Expressive contextualization
MANAR's non-convex contextualization enables the synthesis of representations that provably lie outside the convex hull of input tokens, mirroring the creative synthesis described in GWT.
Demerits
Limited evaluation scope
The article's empirical evaluations are limited to language, vision, and speech tasks, and it is unclear whether MANAR would generalize to other domains or tasks.
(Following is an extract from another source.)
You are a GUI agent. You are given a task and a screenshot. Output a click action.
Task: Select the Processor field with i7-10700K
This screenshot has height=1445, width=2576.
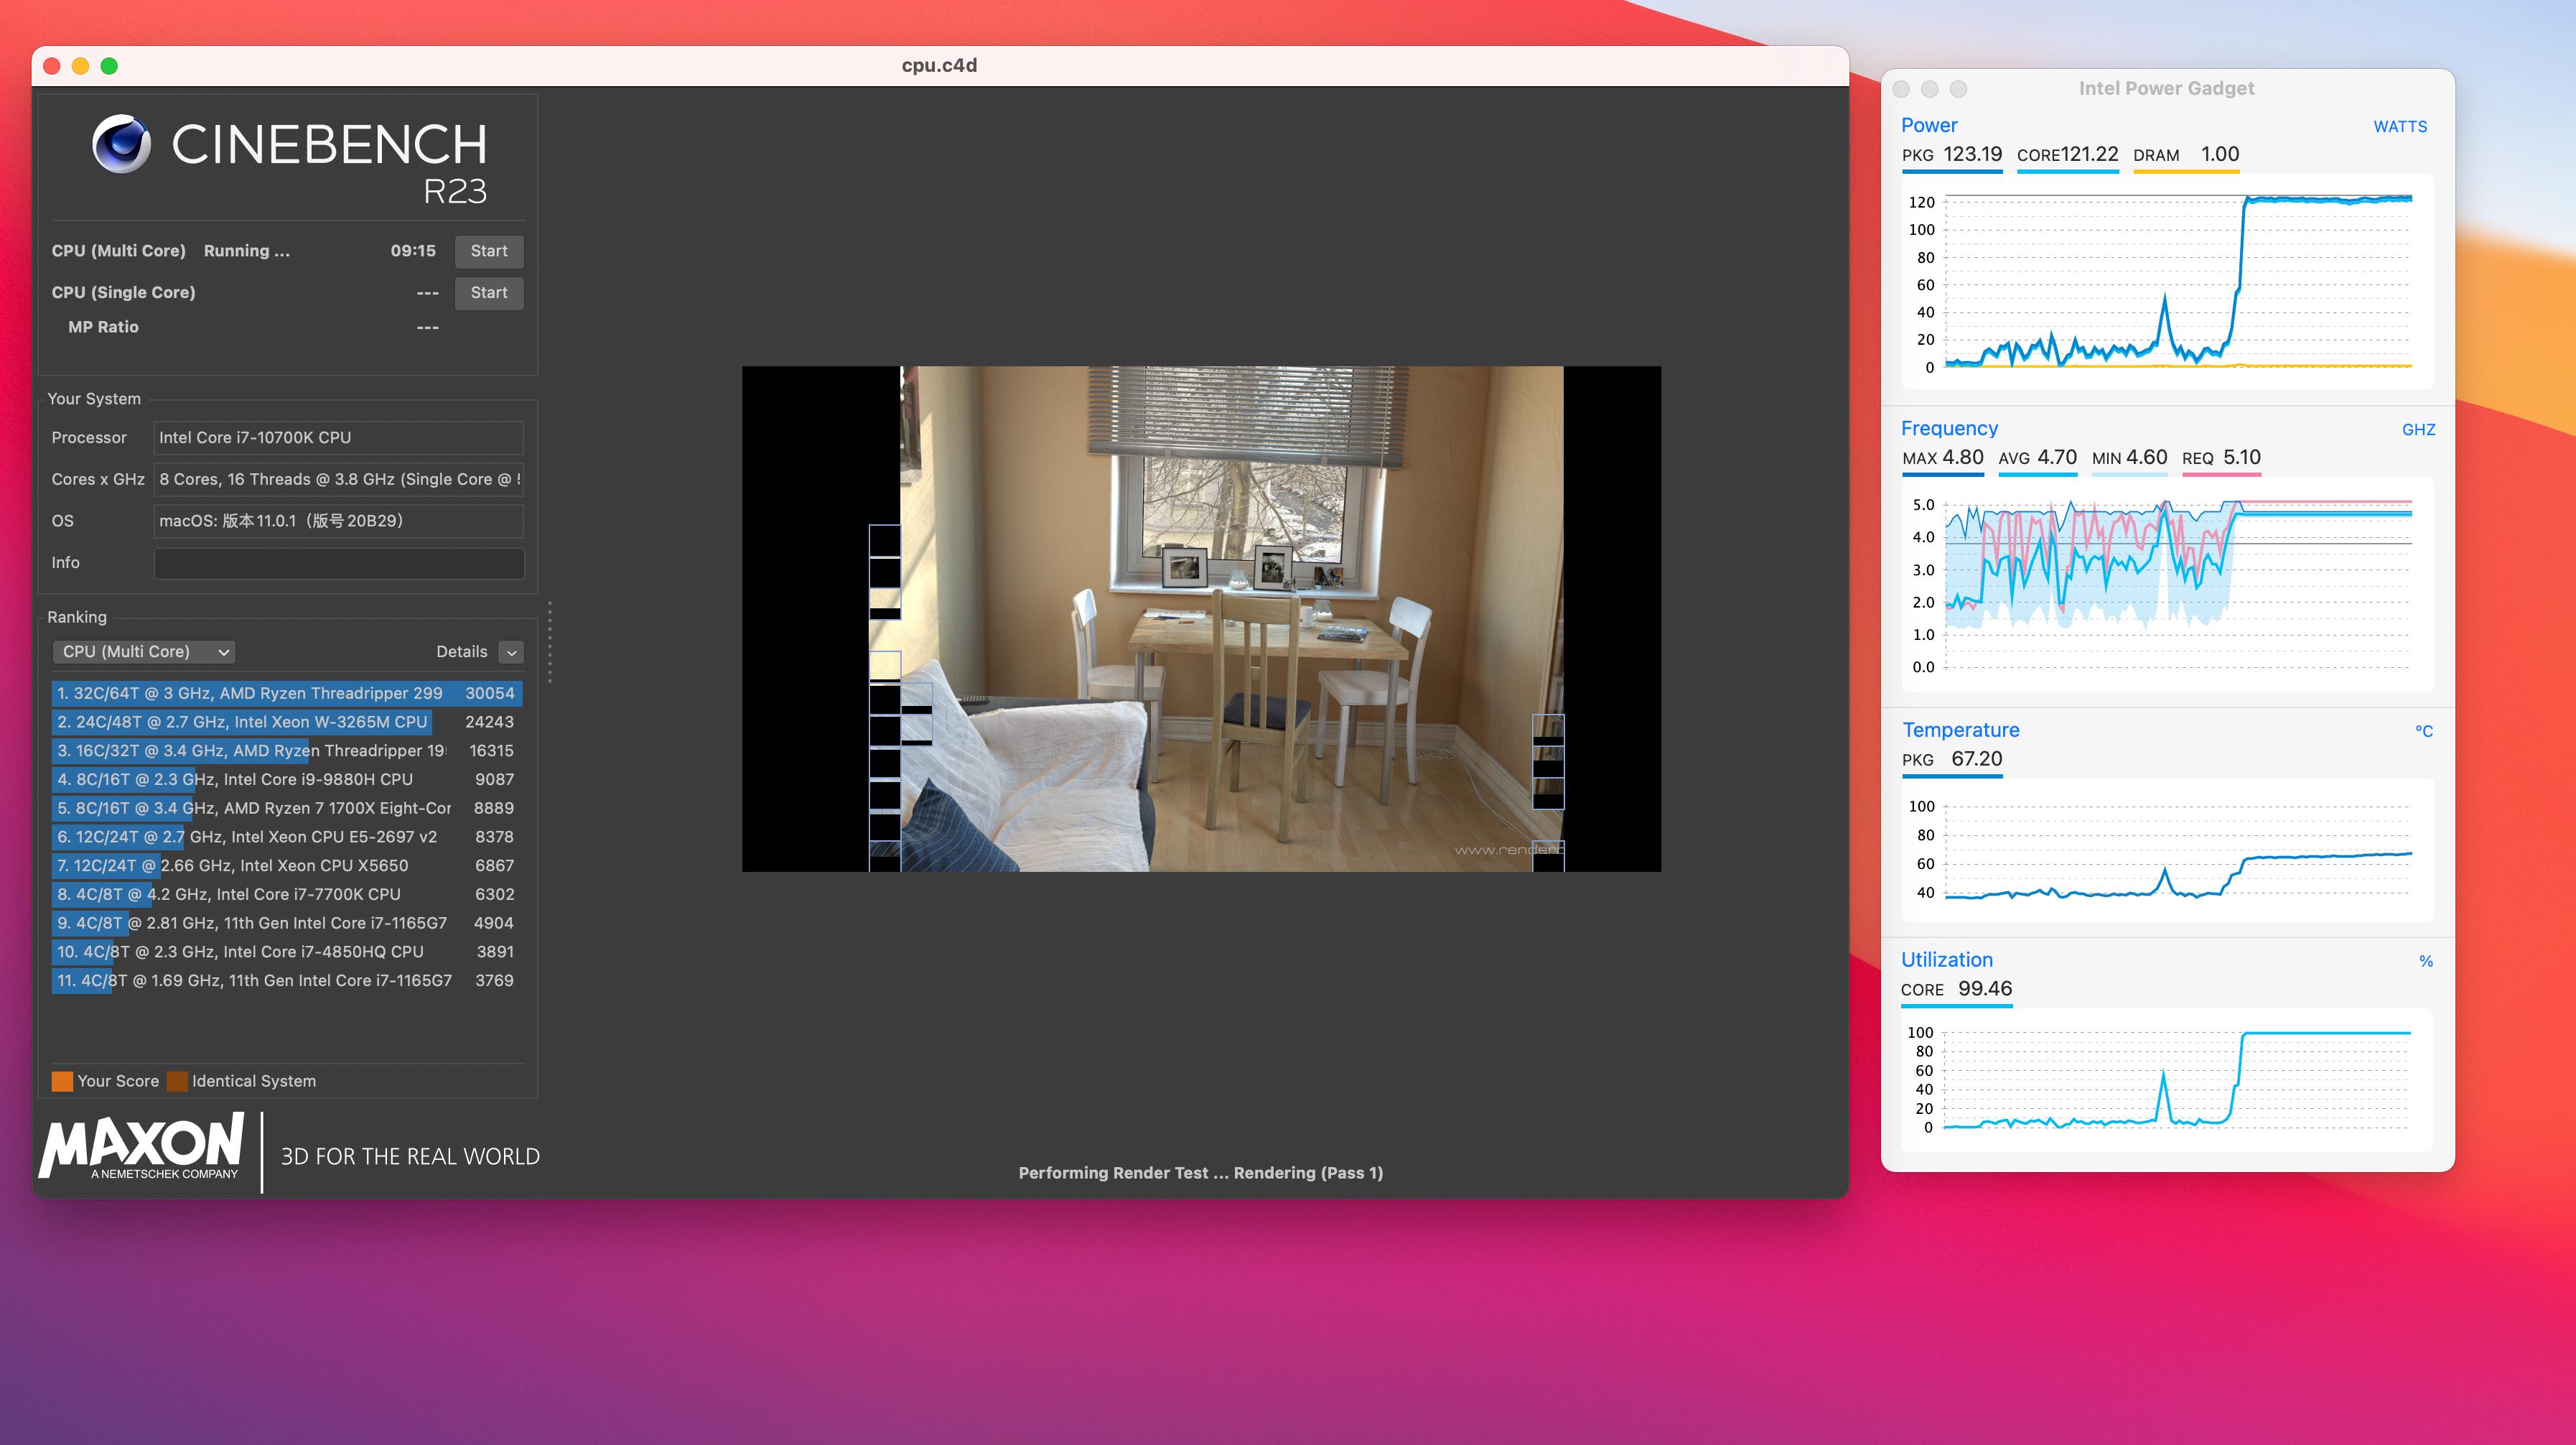click(x=338, y=438)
Lack of biological plausibility
While MANAR leverages GWT principles, its neural implementation and biological plausibility are not fully explored, which may limit its applicability to real-world scenarios.
Expert Commentary
The proposed MANAR architecture has the potential to revolutionize the field of attention mechanisms in deep learning. By leveraging GWT principles, MANAR offers a novel framework for contextualization that may shed light on the neural basis of human cognition and creativity. However, the article's limited evaluation scope and lack of biological plausibility are notable limitations that require further exploration. Additionally, the implications of MANAR's efficiency and expressiveness for real-world applications and policy decisions are vast and warrant further investigation. Overall, this article is a significant contribution to the field of cognitive architectures and deep learning, and its potential impact on the development of more human-like AI systems is substantial.
Recommendations
- ✓ Future research should focus on exploring MANAR's applicability to other domains and tasks, as well as its neural implementation and biological plausibility.
- ✓ The development of MANAR-based cognitive architectures should be pursued to further understand the neural basis of human cognition and creativity.